I have a dataset with all natural disaster that occured over a certain time period. I would like to summarize them by year and state. When summarizing I would like to create a variable (= d_disasters) that shows me the unique types of natural disasters, e.g. for Texas, I would expect to only show Hurricane.

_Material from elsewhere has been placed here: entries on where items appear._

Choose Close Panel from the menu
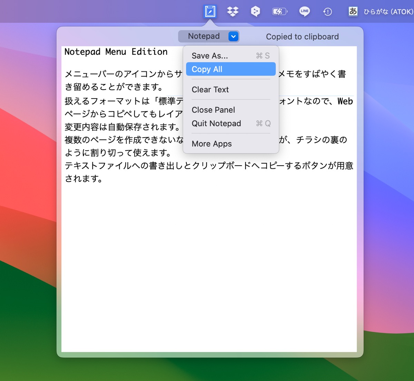The image size is (414, 381). pos(213,110)
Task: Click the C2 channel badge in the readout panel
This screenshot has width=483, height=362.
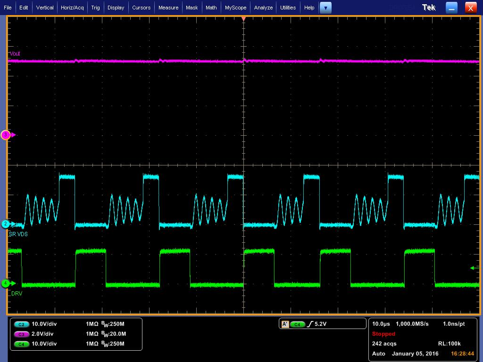Action: [21, 324]
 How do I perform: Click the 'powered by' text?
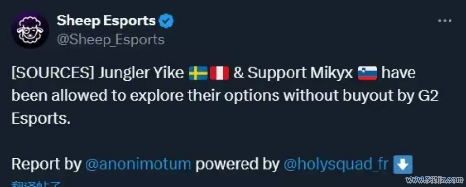[x=238, y=165]
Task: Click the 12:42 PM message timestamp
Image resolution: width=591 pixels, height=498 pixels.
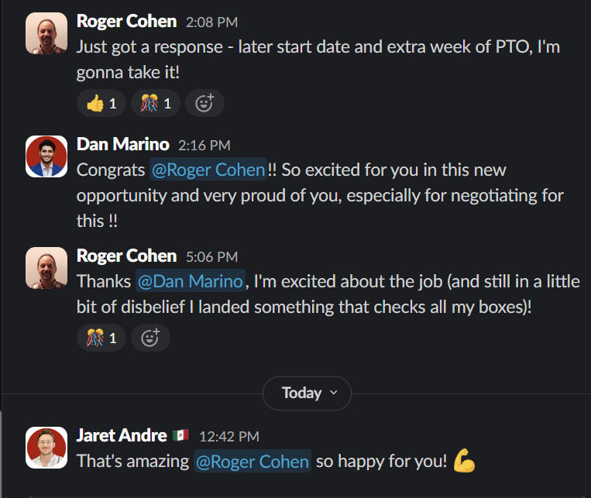Action: coord(229,437)
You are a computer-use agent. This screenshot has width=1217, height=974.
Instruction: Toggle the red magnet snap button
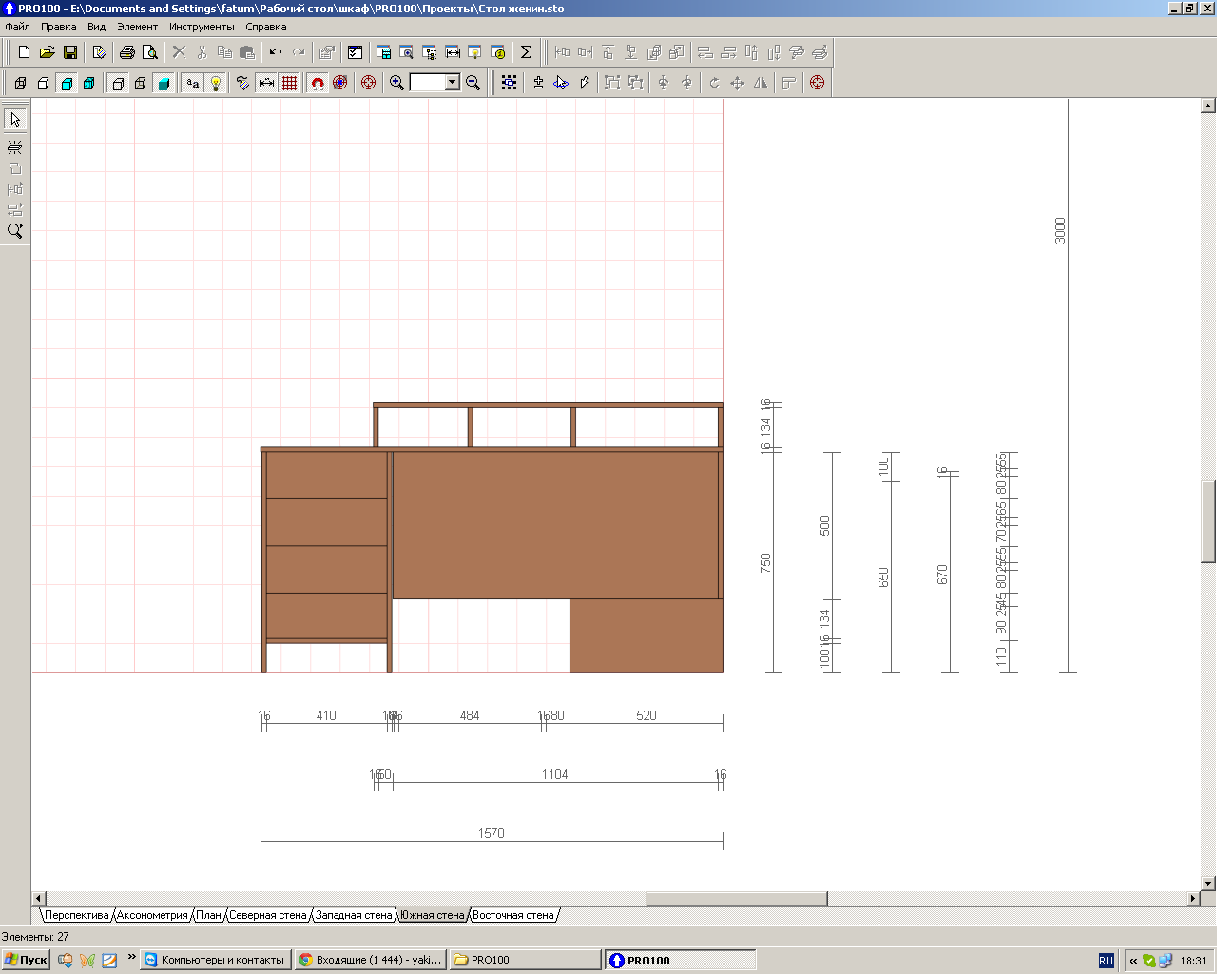pos(318,83)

I am currently using dplyr:group_by and dplyr::summarize to summarize my data by year and by state & dplyr::mutate and dplyr:map_int to create new variables with the total number of natural disasters per year ($n_disasters using length) and the unique number of natural disasters ($n_distinct using n_distinct()).
Starting dataset:
structure(list(year = c(1998, 1998, 1998, 1998, 1998), country = c("US",
"US", "US", "US", "US"), state = c("Texas", "Texas", "California",
"New York", "New York"), deaths = c(12, 5, 9, 10, 18), injured = c(3,
1, 3, 5, 9), disastertype = c("Hurricane", "Hurricane", "Wild fire",
"Flood", "Epidemic")), class = "data.frame", row.names = c(NA,
-5L))
Result dataset:
structure(list(year = c(1998, 1998, 1998), state = c("California",
"New York", "Texas"), u_disastertype = c("Wild fire", "Flood, Epidemic",
"Hurricane"), disastertype = c("Wild fire", "Flood, Epidemic",
"Hurricane, Hurricane"), deaths = c(9, 28, 17), injured = c(3,
14, 4), n_distinct = c(1L, 2L, 1L), n_disasters = c(1L, 2L, 2L
)), class = c("grouped_df", "tbl_df", "tbl", "data.frame"), row.names = c(NA,
-3L), groups = structure(list(year = 1998, .rows = structure(list(
1:3), ptype = integer(0), class = c("vctrs_list_of", "vctrs_vctr",
"list"))), class = c("tbl_df", "tbl", "data.frame"), row.names = c(NA,
-1L), .drop = TRUE))
EDIT: Edited for clarification.